◆ Text under study ◆
◆ ◆ ◆ ◆

Support input from STDIN
christos-h opened this issue · 8 comments
It would be cool if I could pipe data into plumber. Something like:
$ cat data.json | plumber write kafka --topic stdinpls
Fantastic idea! How would you see event delimitation to work? One event per line? Something else?
There are 2 options I see:
- Separate events by new lines.
{ "a" : 5 }
{ "a" : 10 }
This is how reading from a file works with plumber
I believe so behavior would be consistent. The main drawback here is that I don't think this is part of the json spec.
- Events are submitted as a JSON array.
[ { "a" : 5 }, { "a" : 10 } ]
This would conform to the json spec (i.e. can be parsed without string-fu). The question here is how to disambiguate between an 'array of events', and 'my event is literally an array'. I guess if your event is an array you could have:
[ [...], [...] ]
Naively I would opt for 2
but I'm not sure. Are there other tools out there which receive collections of json objects as new-line delimited or is this unique to plumber
?
I'd opt for #1 as it doesn't require you to transform your input JSON. I think the fact that it's not valid JSON is irrelevant - it is just a transport stream - the resulting JSON input (the 1 line) is what matters.
Another reason - if you're piping data into plumber via CLI, you will be using various other tools to get that done. Minifying JSON and transforming it into a single line would be trivial while transforming the input JSON into a single blob would be quite difficult. Also, if you're piping in 100M events, does that mean you have a single JSON array with a 100 million entries?
Finally - streaming input data - if you do arrays, streaming would be rough.
As for other folks that do newline delimited JSON - you can have newline delimited JSON in S3 and have it be searchable using Athena (not optimal, but hey).
Another option I see potentially viable - delimiters between entries:
{{BEGIN}}
{"foo":
{
"bar": "baz"
}
}
{{END}}
I think I still go for option #1. Minifying is easy and less intrusive than having to manage delimiters.
Thoughts?
Option 1 sounds good to me :)
Are there other tools out there which receive collections of json objects as new-line delimited or is this unique to plumber?
The mongodb mongoimport tool which is used to import data into mongo has an optional --jsonArray
field which toggles accepting json in array format. For whatever reason this is limited to 16MB but I think this is a good compromise.
You know, we could just support both haha
Yeah! That is the point of the --jsonArray
flag 💯

◆ ◆ ◆ ◆

◆ Data provided ◆
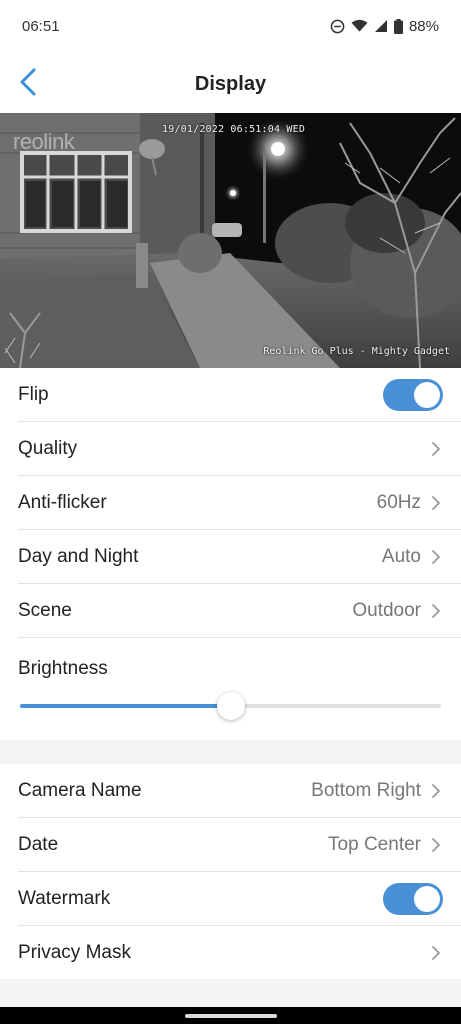  I want to click on date-row: Date Top Center, so click(230, 845).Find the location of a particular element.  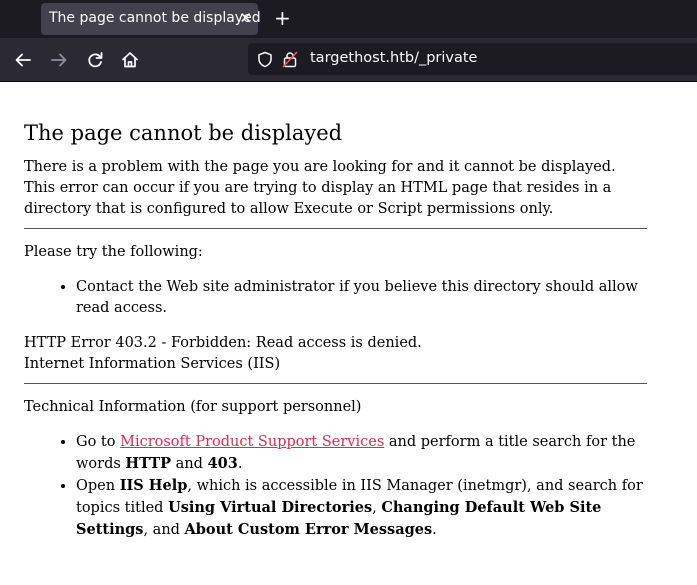

back-button is located at coordinates (23, 60).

◆ ◆ ◆ ◆

◆ Tasks to perform ◆
1. Answer these questions using the thread about piping STDIN into plumber:
(a) What topic name does the example command in the opening post use?
(b) Which service is named for searching newline-delimited JSON stored in S3?
(c) What size limit does the thread give for the mongoimport option that accepts JSON in array format?
2. Reproduce the thread about piping STDIN into plumber word for word from "As for other" to "unique to plumber?".

◆ Answers for the tasks ◆
1.
(a) stdinpls
(b) Athena
(c) 16MB

2.
As for other folks that do newline delimited JSON - you can have newline delimited JSON in S3 and have it be searchable using Athena (not optimal, but hey).
Another option I see potentially viable - delimiters between entries:
{{BEGIN}}
{"foo":
{
"bar": "baz"
}
}
{{END}}
I think I still go for option #1. Minifying is easy and less intrusive than having to manage delimiters.
Thoughts?
Option 1 sounds good to me :)
Are there other tools out there which receive collections of json objects as new-line delimited or is this unique to plumber?